A Vanderbilt study will explore the neurologic and psychiatric complications of flu and evaluate adverse effects of the antiviral treatment oseltamivir, also known by the brand name Tamiflu.

For more than a decade, a rare side effect reported by patients with influenza has puzzled clinicians and researchers.

In some cases, patients with flu have experienced neuropsychiatric symptoms, such as behavior changes, hallucinations and even attempted suicide. The question: Are these neurologic or psychiatric complications due to the infection or are they related to the anti-viral medication used to treat the infection?

James Antoon, MD, PhD

Studies attempting to characterize the complications have had conflicting results.

James Antoon, MD, PhD, assistant professor of Pediatrics in the Division of Pediatric Hospital Medicine at Monroe Carell Jr. Children’s Hospital at Vanderbilt, recently received a career development award from the National Institute of Allergy and Infectious Diseases (NIAID) to research neurologic and psychiatric complications of flu and evaluate adverse effects of the antiviral treatment oseltamivir, also known by the brand name Tamiflu.

The K23 Mentored Patient Oriented Research Career Development Award provides $740,000 over four years and will assist Antoon in further studying the role of drug-drug interactions in the development of serious adverse events in children including seizures, meningitis, psychosis and suicidal ideation.

“This funding will go a long way in helping to answer the overriding question of whether Tamiflu causes these events or if they are complications from an underlying influenza infection,” Antoon said.

“Our team will conduct a population-based assessment of the neuropsychiatric events associated with influenza and will rigorously evaluate whether treatment with Tamiflu increases or decreases these events.”

While these neuropsychiatric events have also been reported in adults, the study will explore the impact on children.

Using a large database of children enrolled in Tennessee Medicaid, the group of investigators will identify children ages 5-18 with influenza and examine whether they experience neuropsychiatric events over a period of five influenza seasons, from 2015-2020.

“The Tenncare database is a rich source of information that can overcome the limited scope of previous studies,” said Antoon. “In preparation for this project, we have developed a validated method to accurately identify children hospitalized with a new neuropsychiatric event.
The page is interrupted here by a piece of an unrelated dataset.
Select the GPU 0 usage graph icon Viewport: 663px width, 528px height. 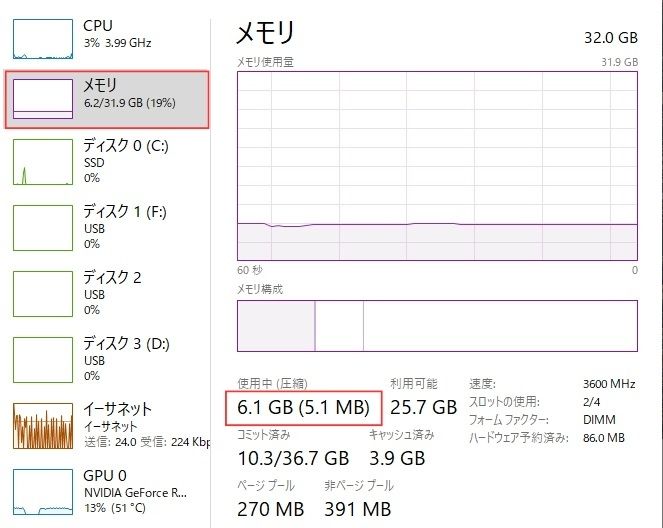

During the project, we will determine if there are factors like genetics, underlying conditions or concurrent medications that may impact whether these events occur in children.”

The team will determine how often children with flu have these rare events, how often these events involve children who received Tamiflu and, finally, will examine other factors like drug-drug interactions that may increase or decrease the risk of these events in children taking Tamiflu.

Antoon’s research mentors include Carlos Grijalva, MD, MPH, professor of Health Policy and Biomedical Informatics, and Derek Williams, MD, associate professor of Pediatrics and chief of the Division of Pediatric Hospital Medicine. Additional collaborators and advisers include William Cooper, MD, MPH, vice president for Patient and Professional Advocacy at VUMC; Kathryn Edwards, MD, Sarah H. Sell and Cornelius Vanderbilt Chair in Pediatrics; Sara Van Driest, MD, PhD, associate professor of Pediatrics and Medicine, and Sunil Kripalani, MD, MSc, professor of Medicine and director of the Center for Health Services Research and the Center for Clinical Quality and Implementation Research at VUMC.

“It is an honor to receive this award to evaluate these serious events that may have a lifelong impact on a child’s life,” said Antoon. “Research supported by the NIAID has improved the health of millions around the globe. I hope that shedding light on these serious adverse events will allow us to expand our understanding of the role of both viruses, such as influenza, and their treatments in the development of these neuropsychiatric events.”